Exponents in $\mathbf{Sets}^{G^{{\rm op}}}$ for an arbitrary group $G$.

Question

This is Exercise I.5(b) of Mac Lane and Moerdijk's, "Sheaves in Geometry and Logic [. . .]." According to Approach0, it is new to MSE.

The Details:

From p. 17 ibid. . . .

Definition 1: Given two functors

$$F:\mathbf{X}\to \mathbf{A}\quad G: \mathbf{A}\to \mathbf{X},$$

we say that $G$ is right adjoint to $F$, written $F\dashv G$, when for any $X\in{\rm Ob}(\mathbf{X})$ and any $A\in{\rm Ob}(\mathbf{A})$, there is a natural bijection between morphisms

$$\frac{X\stackrel{f}{\to}G(A)}{F(X)\stackrel{h}{\to}A},$$

in the sense that each $f$, as displayed, uniquely determines $h$, and conversely.

From p. 19 ibid. . . .

Definition 2: Suppose products exist in $\mathbf{C}$. For a fixed $A\in{\rm Ob}(\mathbf{C})$, one may consider the functor

$$A\times -: \mathbf{C}\to \mathbf{C}.$$

If this functor had a right adjoint (unique up to isomorphism), this adjoint is denoted by

$$(-)^A:\mathbf{C}\to \mathbf{C}.$$

In this case $A$ is said to be an exponentiable object of $\mathbf{C}$.

The Question:

For objects $X, Y$ in $\mathbf{Sets}^{G^{{\rm op}}}$, for $G$ a group, show that the exponent $Y^X$ can be described as the set of all functions $f: X\to Y$, with the right action of $g\in G$ on such a function defined by $(fg)x=[f(xg^{-1})]g$ for $x\in X$.

Thoughts:

I've answered Exercise I.5(a) with the help of Goldblatt's, "Topoi: A Categorial Analysis of Logic," since $\S$4.6(Exponentiation) defines exponentiation for left action by a monoid $M$.

Here is Exercise I.5(a):

In $\mathbf{B}M=\mathbf{Sets}^{M^{{\rm op}}}$ for $M$ a monoid observe that an object $X$ is a right action $X\times M\to X$ of $M$ on a set $X$ and that, $Y$ being another object, ${\rm Hom}(X, Y)$ is the set of equivariant maps $e:X\to Y$ [maps with $e(xm)=(ex)m$ for all $x\in X, m\in M$]. Prove that the exponent $Y^X$ is the set ${\rm Hom}(M\times X, Y)$ of equivariant maps $e: M\times X\to Y$, where $M$ is the set $M$ with right action by $M$, with the action $e\mapsto ek$ of $k\in M$ on $e$ defined by $(ek)(g, x)=e(kg, x)$.

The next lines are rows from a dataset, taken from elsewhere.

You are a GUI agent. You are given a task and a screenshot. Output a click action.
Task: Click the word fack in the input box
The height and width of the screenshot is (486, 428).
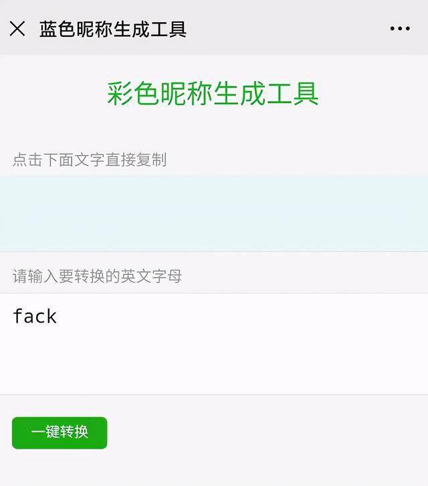coord(35,316)
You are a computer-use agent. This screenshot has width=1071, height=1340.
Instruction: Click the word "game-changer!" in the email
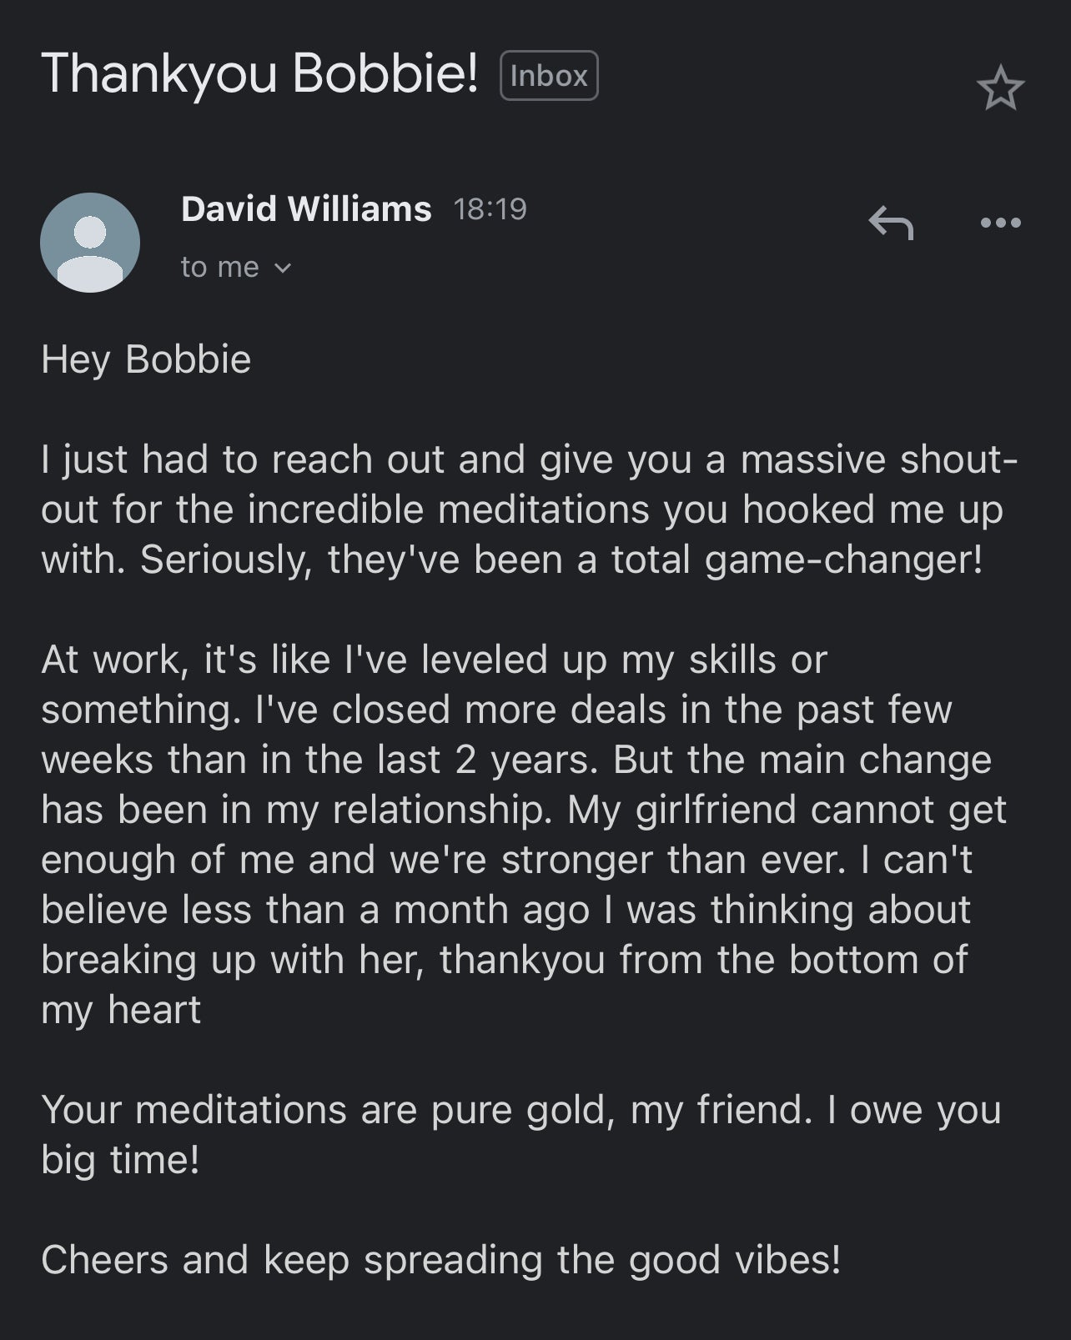point(843,560)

Here is $\S$4.6(Exponentiation).

It's not too difficult to translate the description therein of the exponent.

Context:

For a rough idea of my abilities, see this question of mine. I am self-taught in category theory.

I think, given more time, that I should be able to do the exercise. But I've given it a couple of days and have got nowhere. I would like to move on to the next question.

Please help :)

Answer 1

Well you can try to prove that when $M$ is a group, then $\hom_{M-\mathbf{Set}}(M\times X,Y) \cong \hom_\mathbf{Set}(X,Y)$ and that under this isomorphism, the action given in I.5.(a) becomes the action described in the question (b) ?

Consider $$\begin{align} f: M\times X&\to M\times X,\\ (m,x)&\mapsto (m,xm^{-1}). \end{align}$$

Then $$\begin{align} f((m,x)\cdot_{M\times X} n) &= f(mn,xn) \\ &= (mn, xm^{-1}) \\ &= (m,xm^{-1})\cdot_{M\times X^{triv}} n\\ & = f(m,x)\cdot_{M\times X^{triv}} n, \end{align}$$ where $X^{triv}$ is $X$ with the trivial $M$-action.

It follows clearly that $M\times X\cong M\times X^{triv}$ as $M$-sets, so $\hom_{M-\mathbf{Set}}(M\times X,Y) \cong \hom_{M-\mathbf{Set}}(M\times X^{triv},Y) \cong \hom_\mathbf{Set}(X,Y)$ (the last isomorphism is easy to prove, and it's a good exercise)

Now you only have to see what the action on the left you described in (a) becomes on the right. It should be the action described in (b).